### WHAT YOU SHOULD DO:
Copy out each line of the entries below in which the string "gallery" appears.

Source data:
+-------+

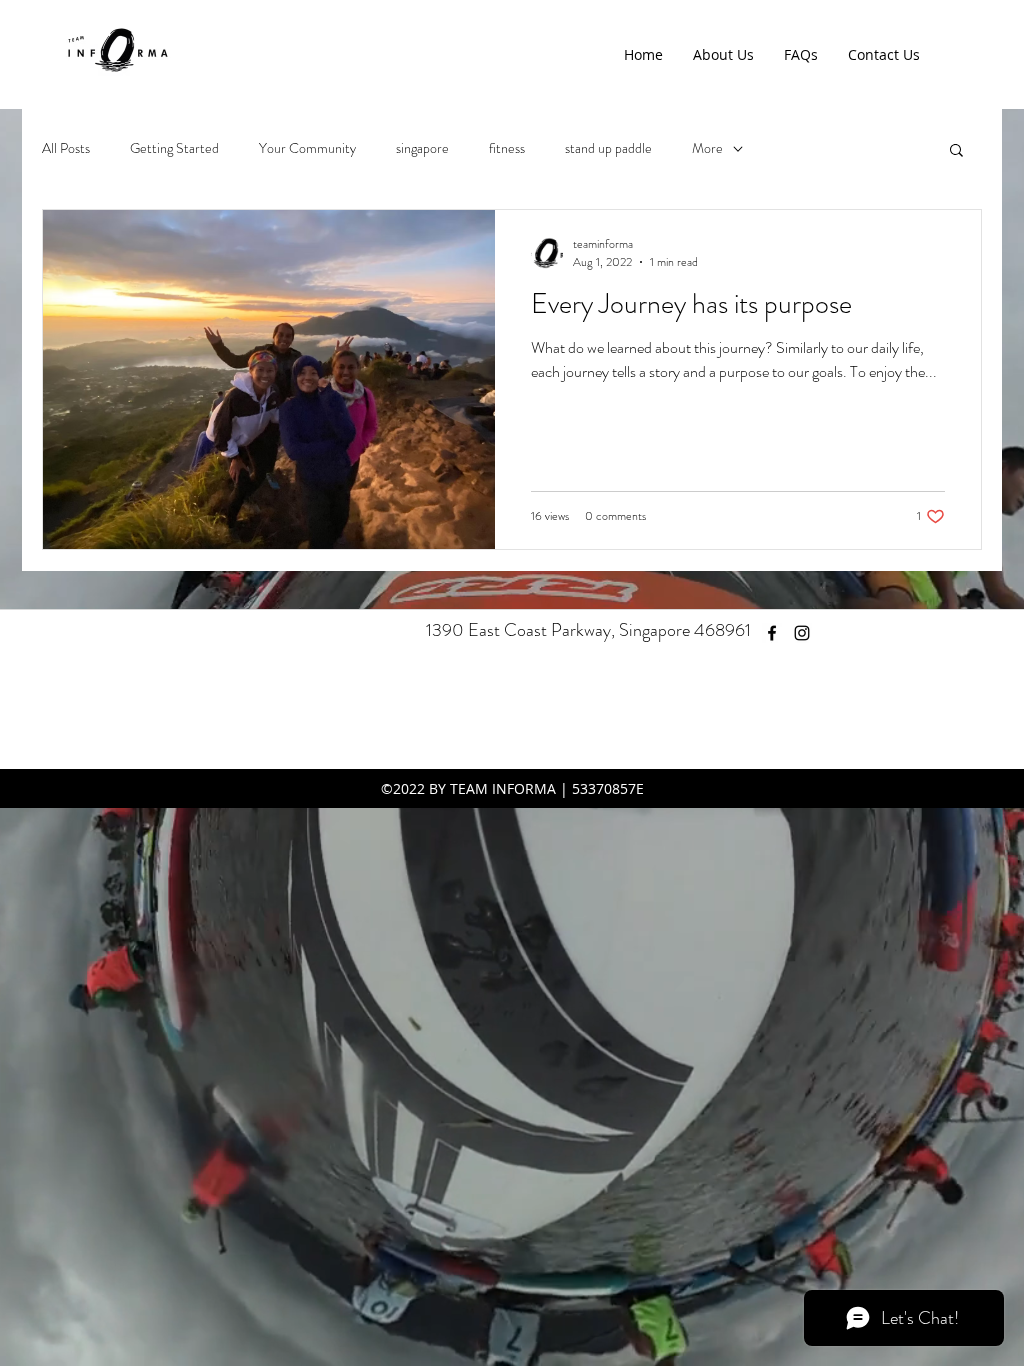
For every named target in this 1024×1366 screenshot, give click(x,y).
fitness (507, 148)
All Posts (66, 148)
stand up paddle (608, 148)
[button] (956, 151)
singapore (422, 148)
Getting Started (174, 148)
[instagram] (802, 633)
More (707, 148)
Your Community (307, 148)
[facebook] (772, 633)
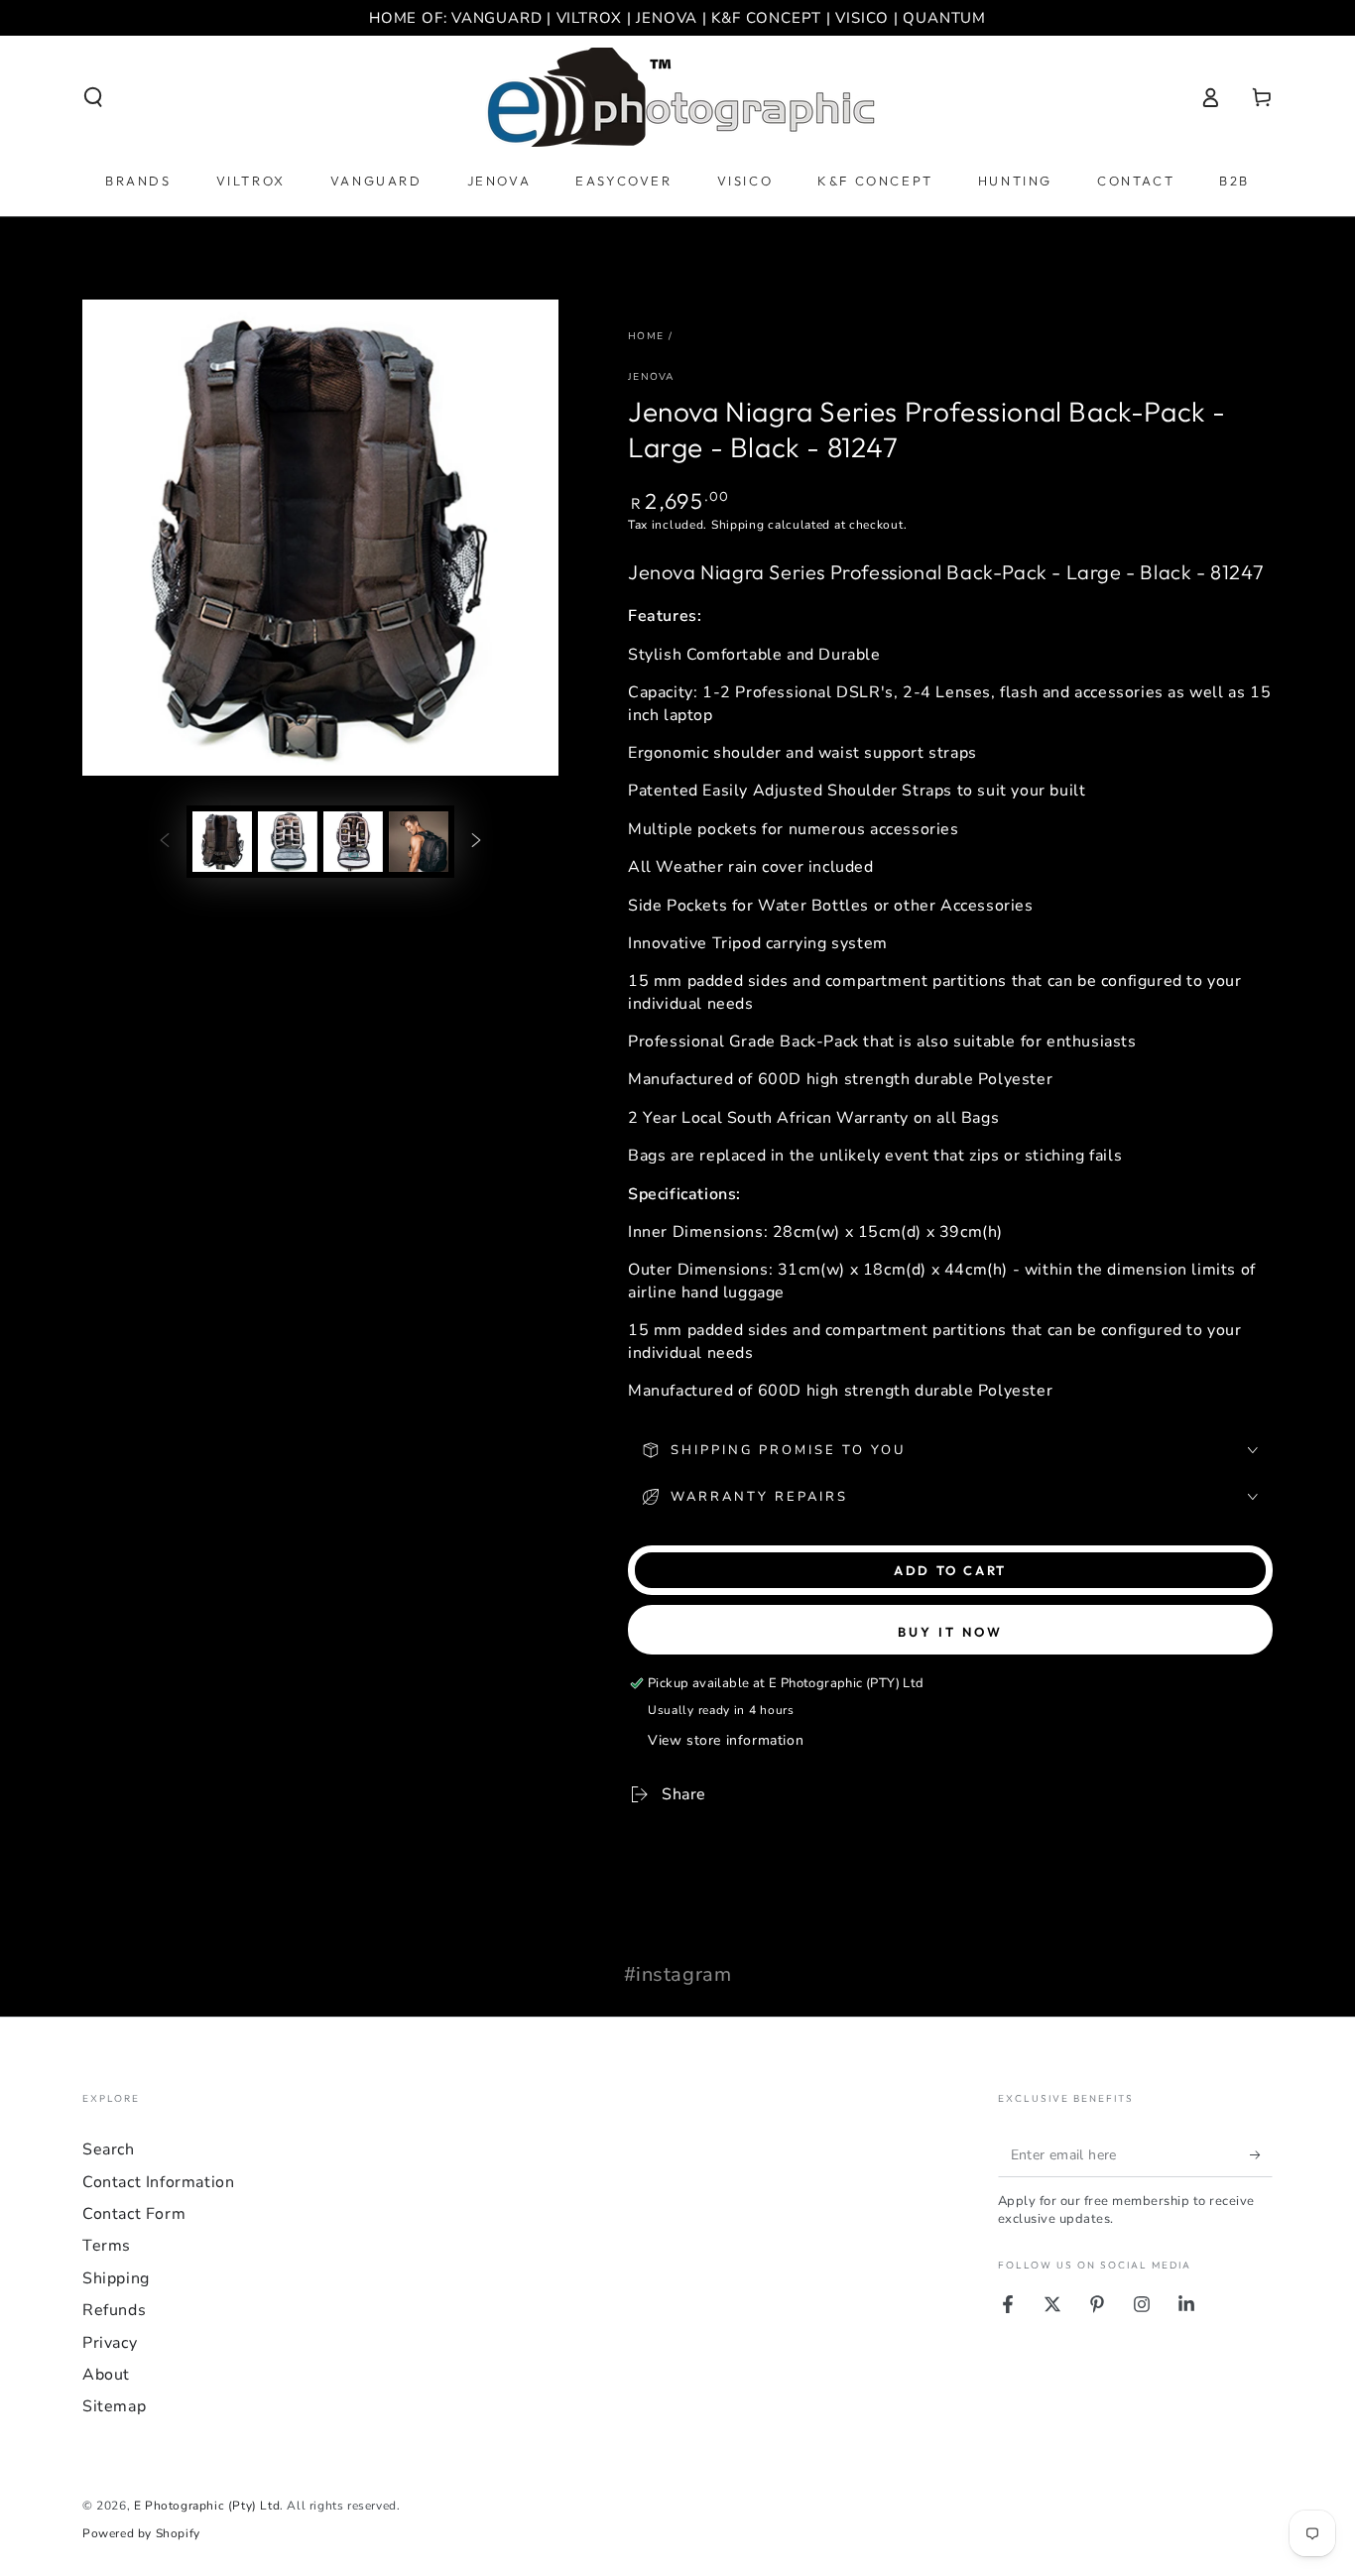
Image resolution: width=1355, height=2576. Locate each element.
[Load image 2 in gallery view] (287, 841)
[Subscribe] (1261, 2154)
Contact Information (158, 2182)
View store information (725, 1740)
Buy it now (950, 1632)
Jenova (651, 377)
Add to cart (950, 1570)
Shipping (738, 525)
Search (108, 2149)
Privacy (109, 2343)
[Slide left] (164, 841)
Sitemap (114, 2406)
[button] (93, 97)
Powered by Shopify (141, 2533)
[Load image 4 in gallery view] (418, 841)
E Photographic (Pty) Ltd (207, 2506)
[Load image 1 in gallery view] (222, 841)
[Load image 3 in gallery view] (353, 841)
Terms (106, 2246)
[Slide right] (476, 841)
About (106, 2375)
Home (646, 336)
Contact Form (133, 2214)
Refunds (114, 2310)
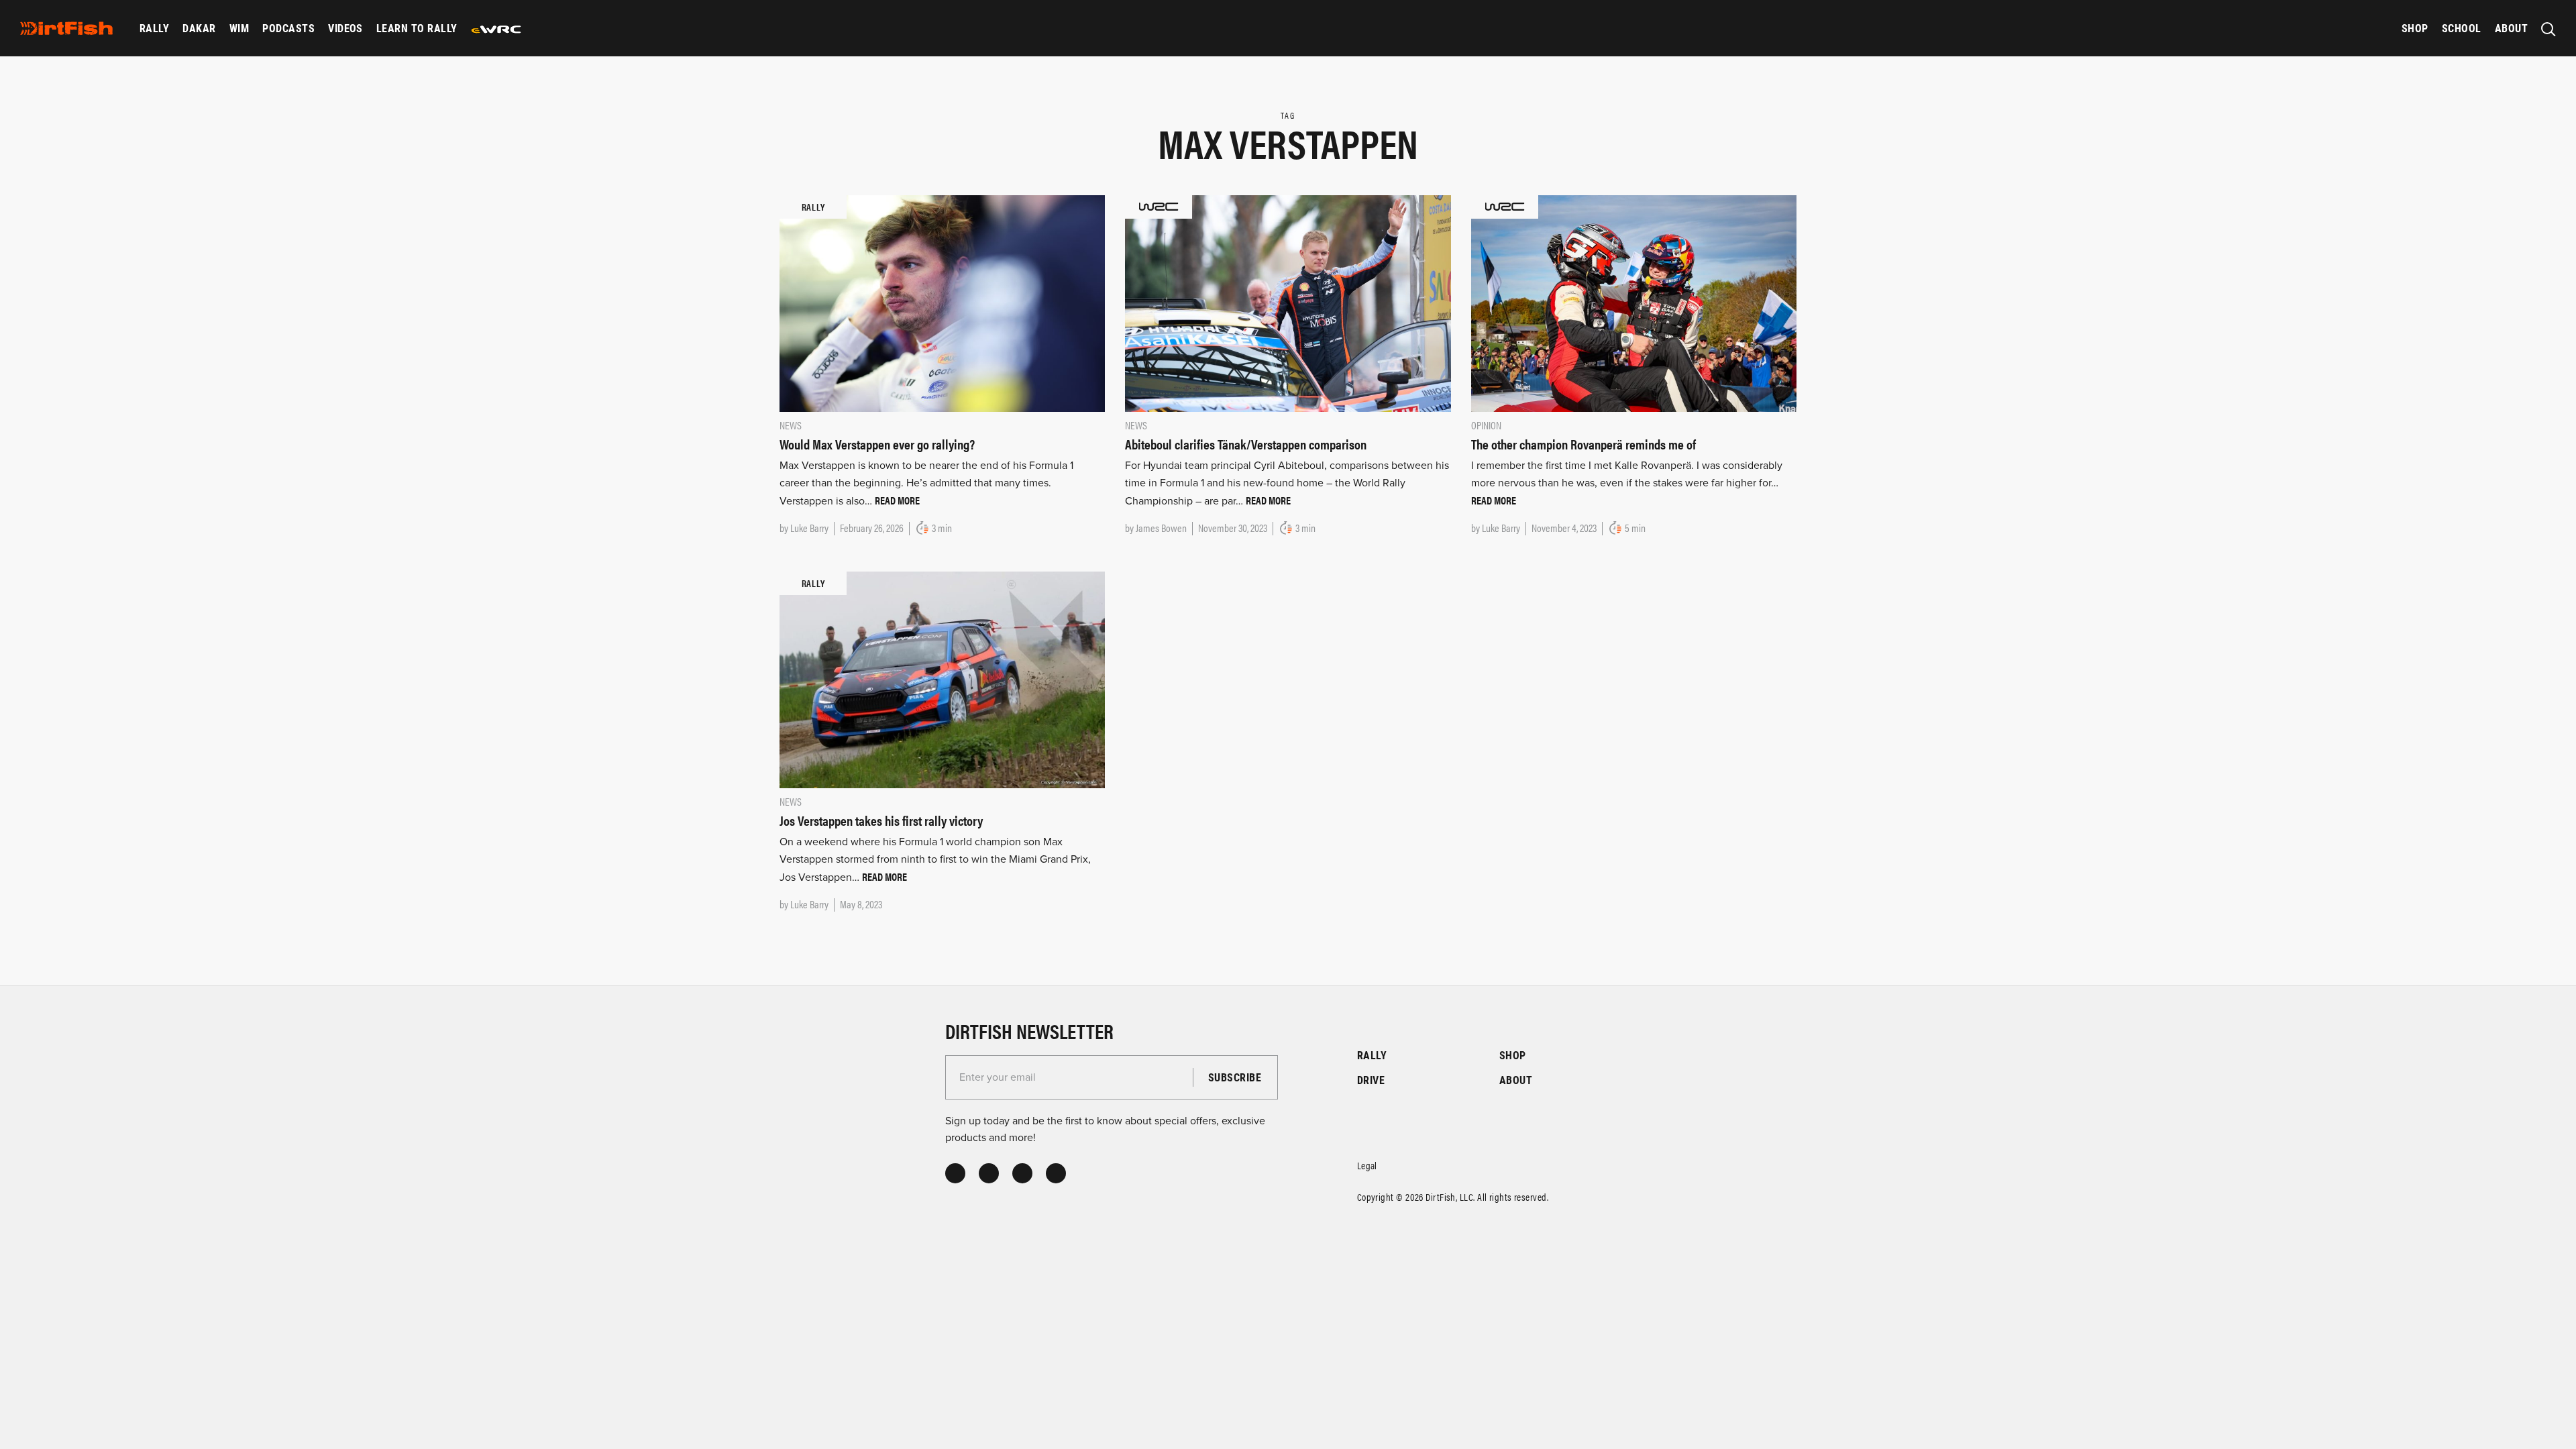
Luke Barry (809, 527)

+-------+

### SOLUTION BELOW:
[Load image 2 in gallery view] (287, 841)
[Load image 4 in gallery view] (418, 841)
[Load image 1 in gallery view] (222, 841)
[Load image 3 in gallery view] (353, 841)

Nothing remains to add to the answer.